Patients’ characteristics were as follows: median age (range) 67 y (35-84); male/female 12/37; EGFR/ALK/ROS1/BRAF addiction 32/8/6/3; BMI ≤18.5/18.5-24.9/>25 3/32/14. Focusing only patients with normal BMI (18.5-24.9, G1) vs those with high BMI (>25, G2), mean (SD) handgrip strength was 22.8 kg (6.8) vs 28.2 kg (11.1) (p=0.05); mean 6-month weight change was -4.1 kg (6.5) vs +7.2 kg (12.1) (p<0.001); mean albumin levels were 3.5 (0.5) vs 3.2 g/dl (0.4) (p=0.05); mean Prognostic Nutritional Index (PNI) score was 34.9 (5.3) vs 31.7 (3.6) (p=0.05). Grouping pts according to tumor mutation (EGFR vs other), mean BMI was 22.3 (4.1) vs 25.4 (6.3) (p=0.04); mean 6-months weight change was -3.5 kg (9.5) vs +3.4 kg (10.2) (p=0.02). Pts with mutation other than EGFR presented more frequently BMI >25: 9/15 (60%) vs 5/31 (16.1%) (p=0.01). Pts with BMI>25 presented higher functional index (handgrip), higher 6-month weight gain and were less frequently EGFR mutated.

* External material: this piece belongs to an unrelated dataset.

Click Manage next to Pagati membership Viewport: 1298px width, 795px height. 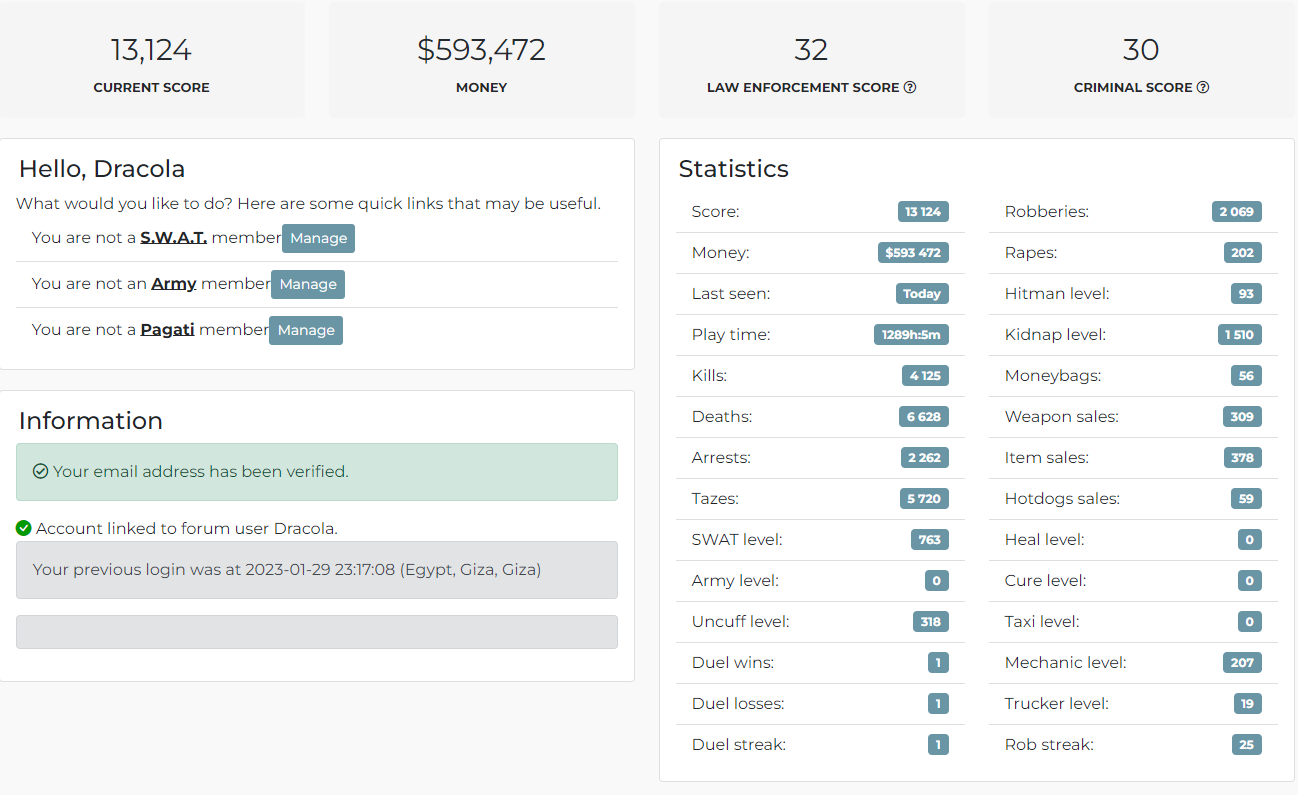(306, 330)
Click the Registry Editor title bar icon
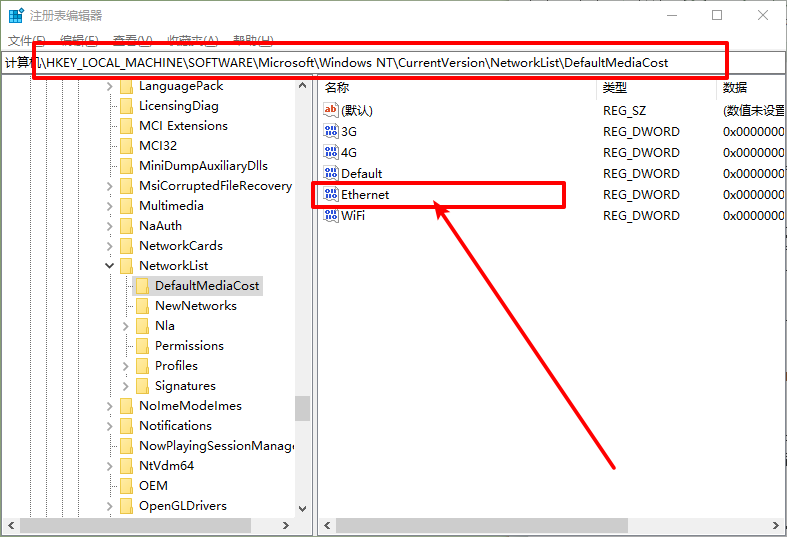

Furthermore, they had lower albumin levels and PNI scores.
According to our preliminary data, aNSCLC oncogene-addicted pts with BMI>25, despite having higher functional indexes, had worse nutritional parameters and may benefit from full nutritional assessment and counselling to prevent sarcopenic obesity.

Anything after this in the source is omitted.